The best way to see how the legal world is evolving with respect to legal status of animals is to look at our companion animals like dogs and cats. Author David Grimm has written a book about this very subject (“Citizen Canine: Our Evolving Relationship with Cats and Dogs“) and has discussed his research findings in an interview with National Geographic here. Custody battles of pets — particularly dogs — are increasing, and exemplify the evolving legal status of animals. In these custody battles, courts are willing “to consider the welfare or best interests of the companion animal when determining which party should get custody.” This is remarkable because typically the best interests analysis is used in custody battle litigation involving human children.

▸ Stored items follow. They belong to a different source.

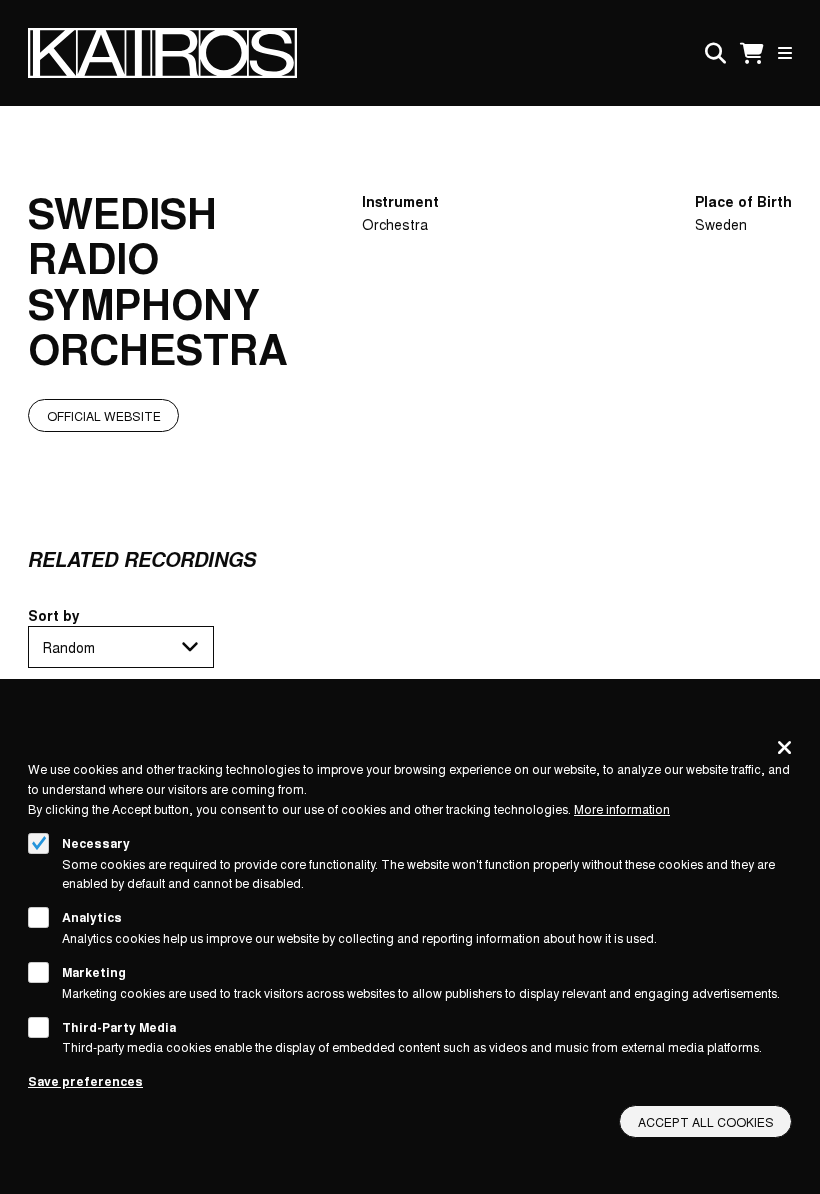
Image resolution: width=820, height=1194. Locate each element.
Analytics (92, 917)
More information (622, 808)
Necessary (96, 843)
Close (784, 747)
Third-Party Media (119, 1027)
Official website (104, 415)
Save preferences (85, 1081)
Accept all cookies (706, 1121)
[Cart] (752, 53)
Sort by (54, 615)
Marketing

More generally, laws such as the Animal Welfare Act (AWA) or local anti-cruelty statutes have been written or amended as our own relationships with animals evolve. The AWA, for example, has been amended quite a few times, broadening its depth and reach with each amendment. This is not to say that laws such as the AWA are not without their flaws — there is plenty to criticize about them — but to claim that the law doesn’t evolve is simply false. In fact, in 1970 the law was “expanded to include warm-blooded animals generally used for research, testing, experimentation or exhibition, or as pets.” It was amended again in 1976, 1985, 1990, 2002, 2008, and may very well be amended again if the AWARE Act (The Animal Welfare in Agricultural Research Endeavors Act) gets passed. The AWARE Act was introduced after the New York Times broke the story of egregious abuses happening in the name of “experimentation” to farm animals at a US federal research facility. If this bill is approved, the protections of the AWA will reach farm animals at federal research facilities. Currently, they are excluded.
An interesting and worthwhile discussion of animals and legal rights can be found here, in David Favre’s law review article, “Living Property: A New Status for Animals Within the Legal System,” published in 2010 in Marquette Law Review.
Back to Murphy. He writes in his article:
[Animals] must be treated and handled humanely according to applicable local, state and federal laws, but they’re not people and they have no legal rights, no standing in court and no recognition as creatures possessing the same status as their owners.
What an oversimplification. There are so many exceptions and loopholes to existing, applicable laws that in many instances cruelty against animals is permitted. For example, the AWA only protects those animals that are defined as such under the law’s definition of “animal.” Consequently, under §2132(g)(3) of the Act, there are explicit exemptions for farm animals and horses not used in research. And the vast majority of animals used for research — 90 – 95% are in fact excluded from the Act’s protections.
Additionally, laws do not necessarily guarantee the most humane way of handling an animal. Using the AWA as an example again, the act prohibits unnecessary cruelty on the animal during experimentation, but that is the only restriction. For the purposes of analysis here, “unnecessary cruelty” means “gratuitous” pain. Thus, a lot of experimentation is permissible under the law. Or another example: Chickens are exempt from the Humane Methods of Slaughter Act, which is a federal law governing the way animals are killed for food. As a result, over 90% of all animals killed for food are not given the same federal protections as other food animals.
Furthermore, local anti-cruelty laws routinely exempt farm animals. This is one reason why ag-gag bills are so dangerous. Right at this moment, 36 states expressly exempt “customary” farming practices from their anti-cruelty statutes. As a result, agribusiness determines which farming practices are cruel or not. And so-called “ag-gag” bills seek to punish whistleblowers who expose cruelty at farms.
According to Murphy, the case is closed. Luckily for the animals, Murphy is wrong.